軽い咳や少しの体調不良でも、今の時期は在宅での対応が望ましいといえますが、「コロナじゃないの?」というハラスメントに近い冗談や、出社することを拒否することは、補償・賠償の問題が生じかねません。「少しの体調不良でも、今の時期は無理をしないで休むか在宅ワークが望ましい」ということを説明して理解を得る必要があります。まずは事前に、会社全体で、体調不良の場合の対応を協議して方針を決め、これを従業員に周知しておくとよいでしょう。

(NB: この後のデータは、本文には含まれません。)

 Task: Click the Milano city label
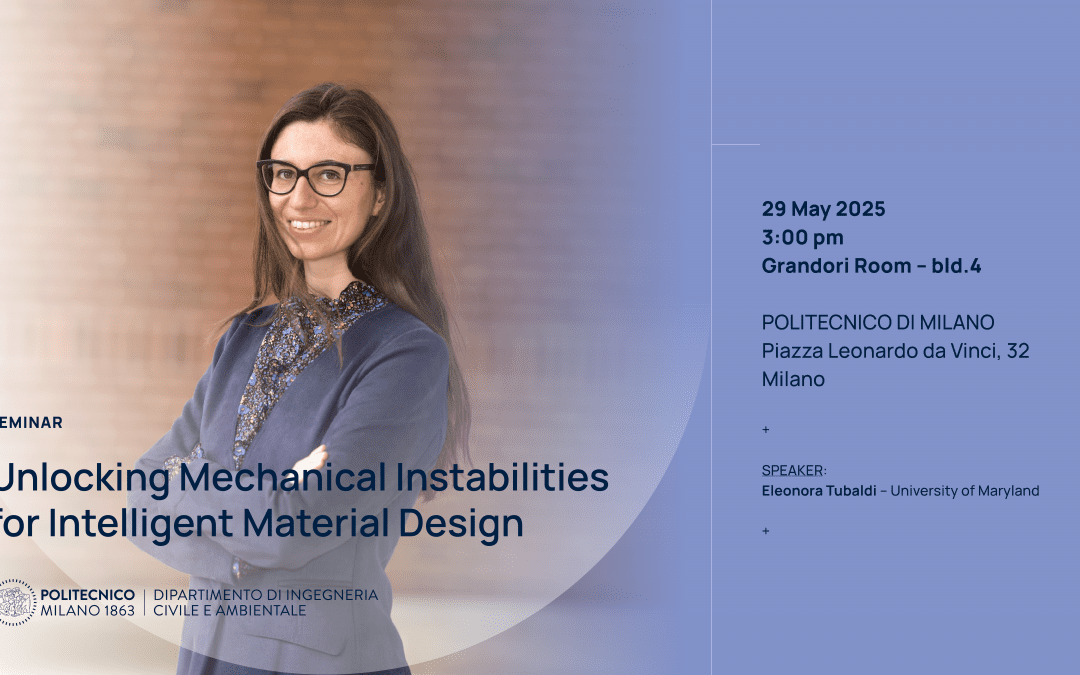pyautogui.click(x=793, y=379)
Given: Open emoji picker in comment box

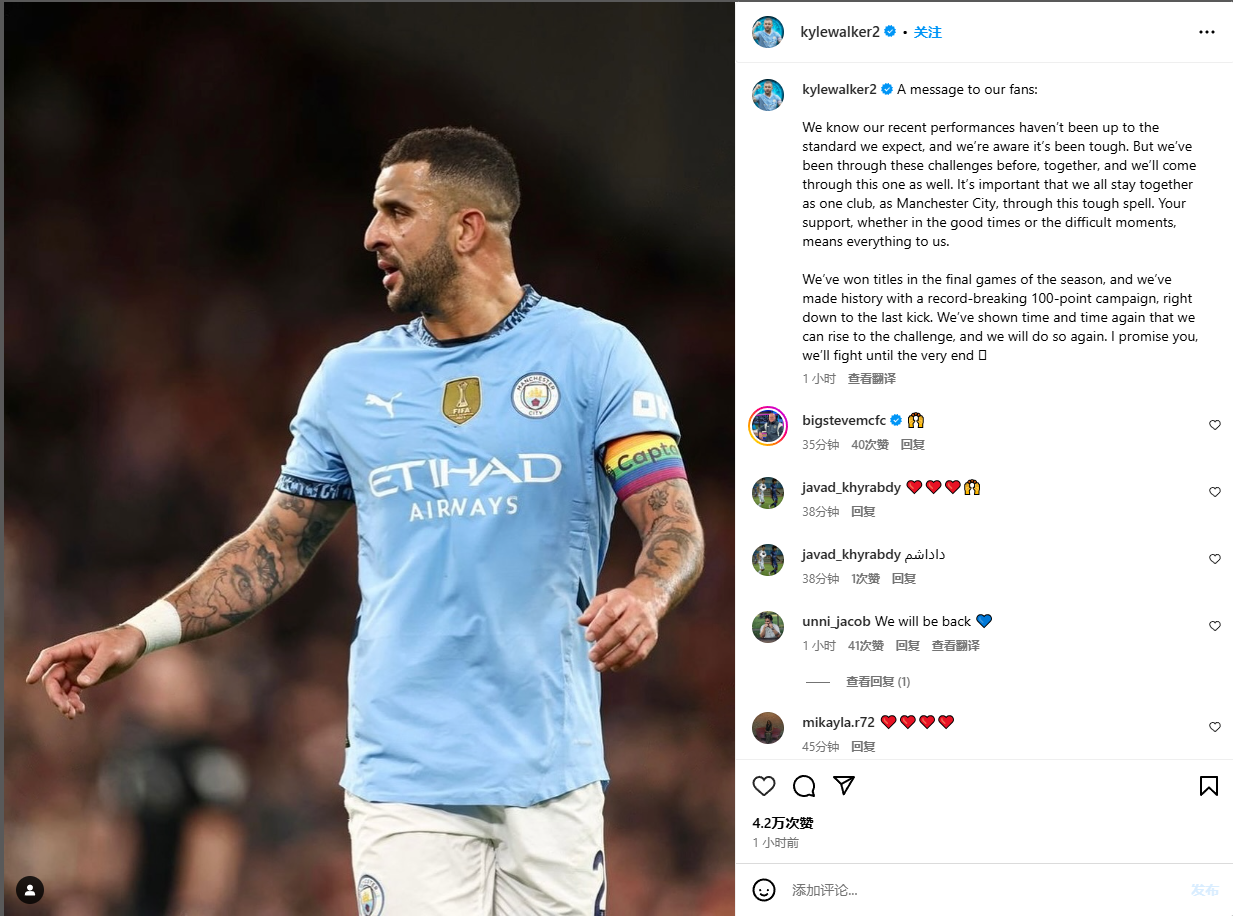Looking at the screenshot, I should tap(764, 890).
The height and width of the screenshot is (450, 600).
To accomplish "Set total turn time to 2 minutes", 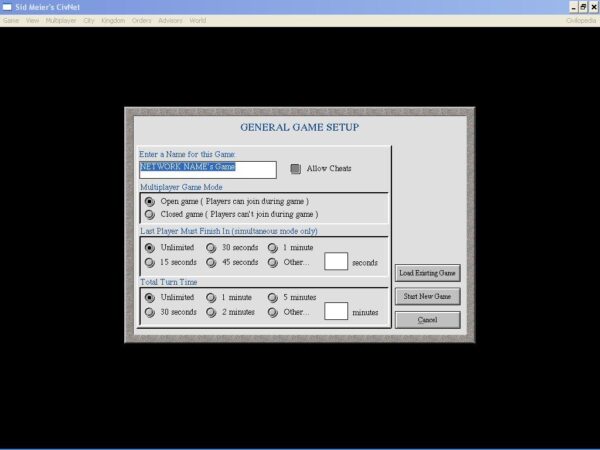I will point(211,312).
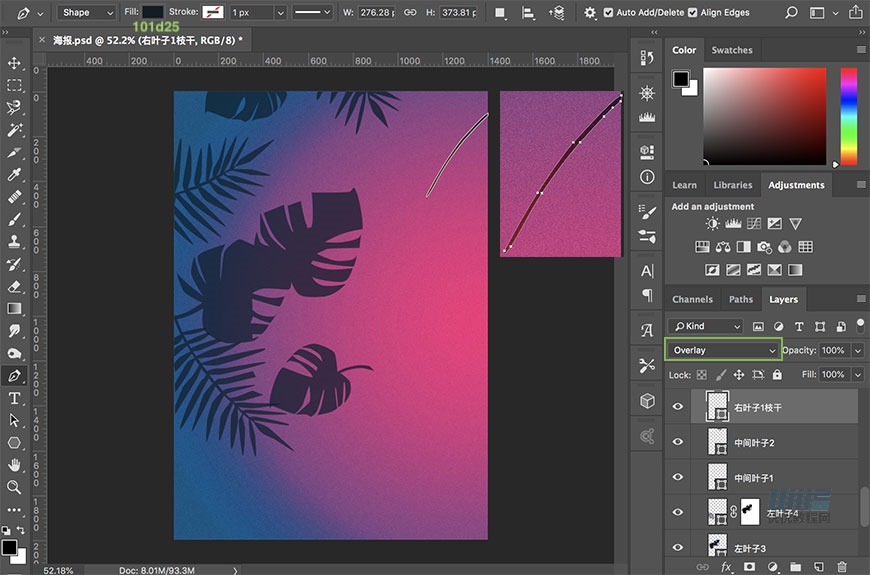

経営者は従業員にマスクの着用を強制できるかについて、経営者には安全配慮義務があり、マスクの着用を求めることができます。しかし、皮膚疾患等の合理的な理由がある場合は、強制することができません。息苦しい、メイクが崩れる等の理由は合理的とは考えらません。マスク着用に関しても、まずは従業員の理解を得ることが大切です。
感染した従業員への対応
新型コロナ感染の疑いがあり自宅待機をしていた従業員が、正式に陽性であることが判明した場合、医師や保健所の指示に従い、その従業員に感染のリスクがなくなるまでの間、休業してもらうことが必要です。また、感染者の体調等に気をつけながら、行動歴等を聞き取り、濃厚接触者がいないかを把握するようにしましょう。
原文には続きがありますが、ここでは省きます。